◆ ABOUT THIS TASK
Setting pictures aside, output exactly the lines from the start of the records to the line with "Screen dimensions: 730x427", that line included.

[Data extracted from a collection]
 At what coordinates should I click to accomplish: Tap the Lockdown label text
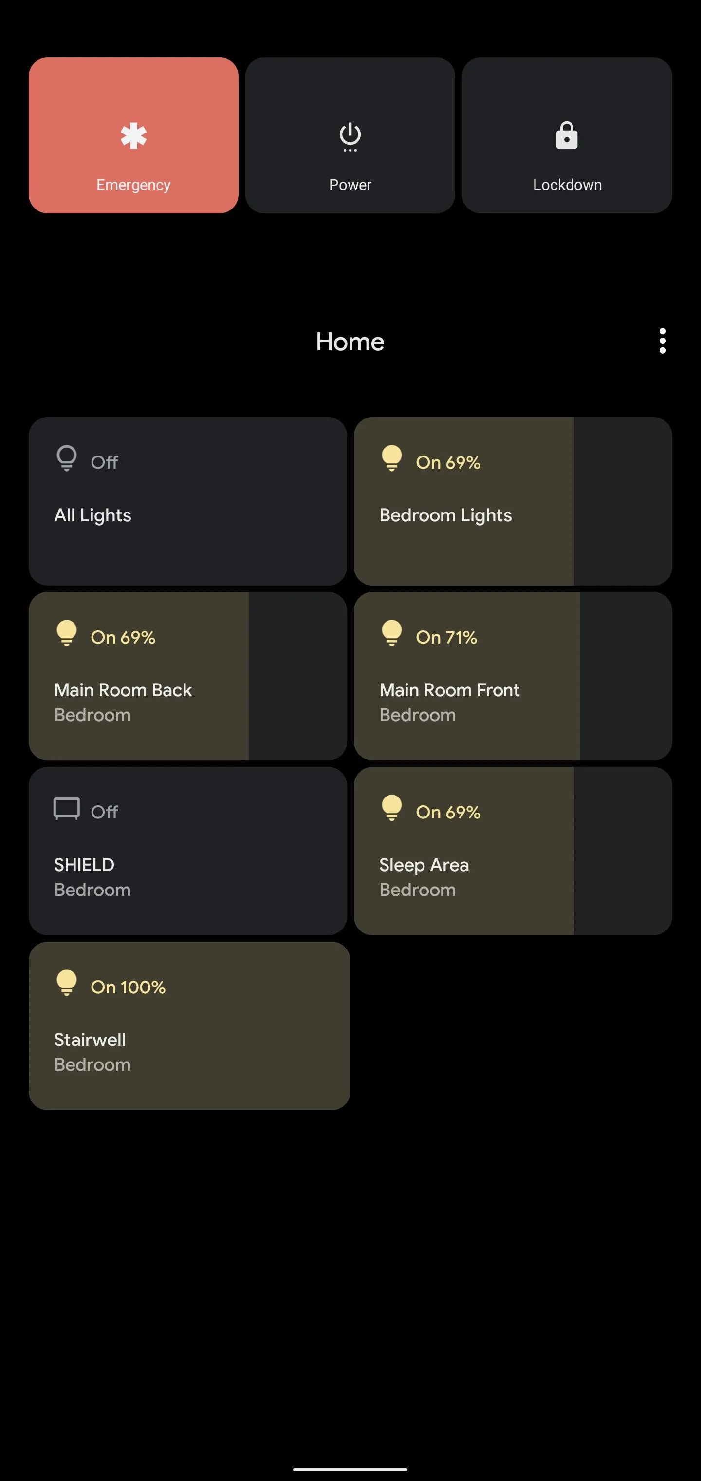[567, 185]
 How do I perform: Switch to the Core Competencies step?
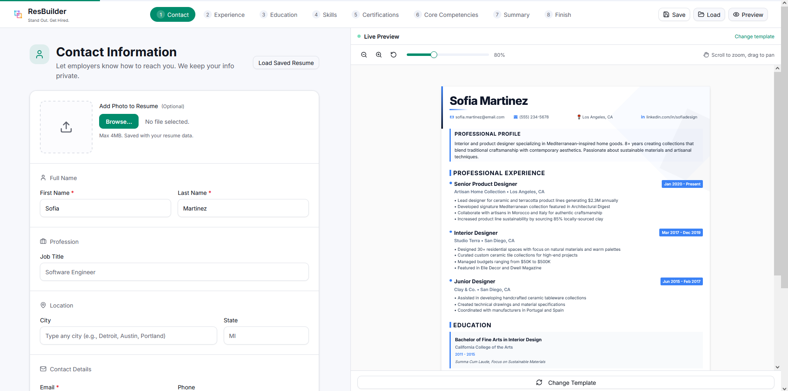coord(446,15)
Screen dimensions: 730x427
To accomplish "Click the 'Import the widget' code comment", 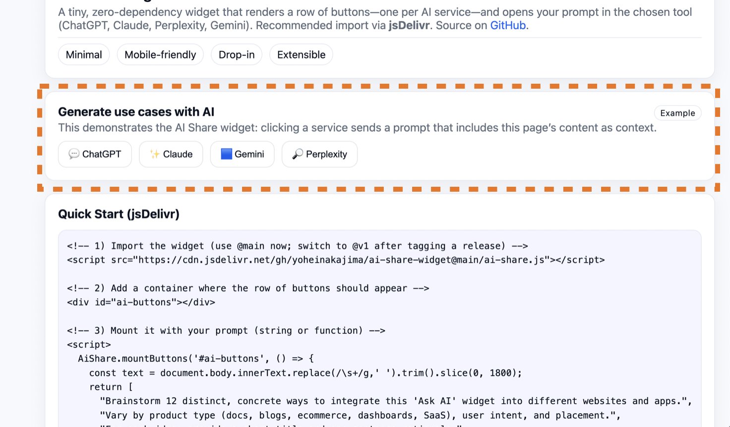I will [x=297, y=246].
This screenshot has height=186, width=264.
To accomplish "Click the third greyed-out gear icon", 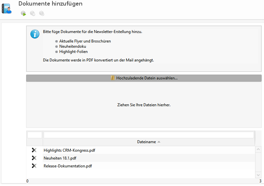I will [42, 13].
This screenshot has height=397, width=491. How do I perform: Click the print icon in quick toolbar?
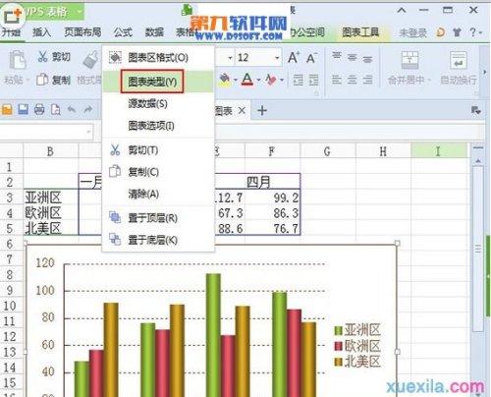click(39, 109)
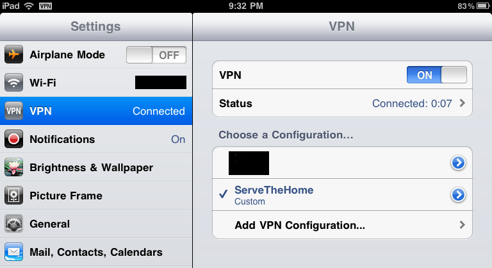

◆ ANSWER TO THE EXERCISE
 At what coordinates should I click to accomplish: Tap the Lockdown label text
[567, 185]
 How do I perform: Switch to the Core Competencies step?
coord(446,15)
Screen dimensions: 730x427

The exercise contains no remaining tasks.